Task material section start
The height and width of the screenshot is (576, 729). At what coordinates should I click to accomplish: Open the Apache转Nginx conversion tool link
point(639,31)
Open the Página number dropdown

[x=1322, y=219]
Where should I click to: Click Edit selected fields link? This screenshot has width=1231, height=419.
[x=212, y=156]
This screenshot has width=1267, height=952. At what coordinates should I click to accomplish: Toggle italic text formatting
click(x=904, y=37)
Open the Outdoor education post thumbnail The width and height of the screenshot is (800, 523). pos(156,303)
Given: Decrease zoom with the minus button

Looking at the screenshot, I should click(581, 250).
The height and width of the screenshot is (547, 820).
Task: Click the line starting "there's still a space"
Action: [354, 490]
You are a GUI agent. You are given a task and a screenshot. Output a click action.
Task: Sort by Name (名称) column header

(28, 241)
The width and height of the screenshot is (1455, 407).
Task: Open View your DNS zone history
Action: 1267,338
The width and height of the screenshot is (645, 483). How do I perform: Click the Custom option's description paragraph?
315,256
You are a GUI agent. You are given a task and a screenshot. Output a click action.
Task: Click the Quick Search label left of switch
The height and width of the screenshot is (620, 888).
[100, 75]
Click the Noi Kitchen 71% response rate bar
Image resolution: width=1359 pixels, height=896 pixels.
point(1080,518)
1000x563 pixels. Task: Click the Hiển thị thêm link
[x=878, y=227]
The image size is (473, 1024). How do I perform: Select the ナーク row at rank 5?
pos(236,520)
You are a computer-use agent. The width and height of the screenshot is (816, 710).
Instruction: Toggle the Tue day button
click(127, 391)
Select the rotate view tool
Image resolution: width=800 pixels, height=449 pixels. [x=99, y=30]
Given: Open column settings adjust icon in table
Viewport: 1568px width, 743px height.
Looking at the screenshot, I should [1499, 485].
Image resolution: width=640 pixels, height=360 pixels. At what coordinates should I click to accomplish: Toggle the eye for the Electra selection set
Task material section end
● **What the task asks**
Each line above needs to be written out again exactly.

● **Task solution**
The height and width of the screenshot is (576, 729). At what coordinates should I click to accomplish: Open the Apache转Nginx conversion tool link
point(639,31)
Open the Página number dropdown

[x=1322, y=219]
Where should I click to: Click Edit selected fields link? This screenshot has width=1231, height=419.
[x=212, y=156]
This screenshot has width=1267, height=952. At what coordinates should I click to accomplish: Toggle italic text formatting
click(x=904, y=37)
Open the Outdoor education post thumbnail The width and height of the screenshot is (800, 523). pos(156,303)
Given: Decrease zoom with the minus button

Looking at the screenshot, I should click(581, 250).
The height and width of the screenshot is (547, 820).
Task: Click the line starting "there's still a space"
Action: [354, 490]
You are a GUI agent. You are given a task and a screenshot. Output a click action.
Task: Sort by Name (名称) column header

(28, 241)
The width and height of the screenshot is (1455, 407).
Task: Open View your DNS zone history
Action: 1267,338
The width and height of the screenshot is (645, 483). How do I perform: Click the Custom option's description paragraph?
315,256
You are a GUI agent. You are given a task and a screenshot. Output a click action.
Task: Click the Quick Search label left of switch
The height and width of the screenshot is (620, 888).
[100, 75]
Click the Noi Kitchen 71% response rate bar
Image resolution: width=1359 pixels, height=896 pixels.
point(1080,518)
1000x563 pixels. Task: Click the Hiển thị thêm link
[x=878, y=227]
The image size is (473, 1024). How do I perform: Select the ナーク row at rank 5?
pos(236,520)
You are a computer-use agent. The width and height of the screenshot is (816, 710).
Instruction: Toggle the Tue day button
click(127, 391)
Select the rotate view tool
Image resolution: width=800 pixels, height=449 pixels. [x=99, y=30]
Given: Open column settings adjust icon in table
Viewport: 1568px width, 743px height.
Looking at the screenshot, I should [1499, 485].
Image resolution: width=640 pixels, height=360 pixels. At what coordinates should I click to accomplish: Toggle the eye for the Electra selection set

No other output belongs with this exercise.